I'll load a HAD with MP3, and also take an old iPhone and a dock with speakers. 

I'm thinking of getting a video server and connect hard drives. Problem is that my friend is giving me a huge library of TV shows and Movies in Blueray format.

I'll buy a TV in Mexico. 

I'm thinking of the coast near Merida, maybe for a year or two. 

I'd like to take my Kamado cooker, my brother has a buddy who works for a rich family and he brings Mexican hay up to LA for the family's horses. The trailer goes back empty, my brother has gotten motorcycles taken to CDMX. I'm not sure that is worth it to drive down to LA to hope I can get that to CDMX.

They do cost $2,000 USD in Mexico.
Or have someone make me one in Tlayacapan, could be a business. 

Got to go soccer game is starting.


Sent from my Nexus 6 using Tapatalk


----------



## Anonimo (Apr 8, 2012)

> Wind chimes, hummingbird feeders and other lawn things that abound in American Walmarts.


You can't find wind chimes in Mexico?

We have a birder lady friend who either makes or sells hummingbird feeders. Or has sold them.

Incidentally, Tzintzuntzan, the _municipio_ (county) in which we live, means "Place of hummingbirds".


----------



## horseshoe846 (Feb 8, 2017)

Anonimo said:


> You can't find wind chimes in Mexico?
> 
> We have a birder lady friend who either makes or sells hummingbird feeders. Or has sold them.
> 
> Incidentally, Tzintzuntzan, the _municipio_ (county) in which we live, means "Place of hummingbirds".

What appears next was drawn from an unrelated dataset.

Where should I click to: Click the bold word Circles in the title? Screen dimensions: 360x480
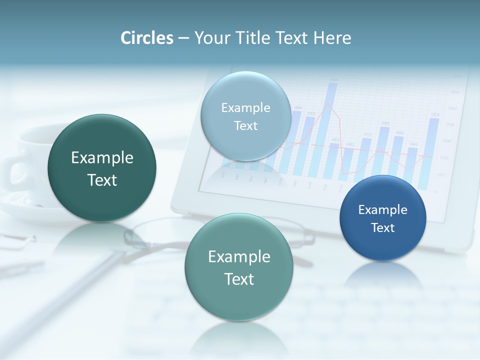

I agree. Things we can not find in Mexico : sudafed, and weed & feed for the lawn.


----------



## Lefthanded Gordie (Aug 15, 2017)

horseshoe846 said:


> I agree. Things we can not find in Mexico : sudafed, and weed & feed for the lawn.


You can thank the meth heads for the absence of sudafed. Pseudoephedrine is illegal here. It is illegal to bring it into the country.


----------



## josekoko (May 25, 2017)

Love people who don't follow the herd. Nice pic. Are you really in the Misty Mountains? It sounds very 'Lord of the Rings'!


----------



## Zorro2017 (Jan 9, 2017)

We are indeed in the Misty Mountains but more Led Zepplin.

Rolling papers, unless you are in a tourist town.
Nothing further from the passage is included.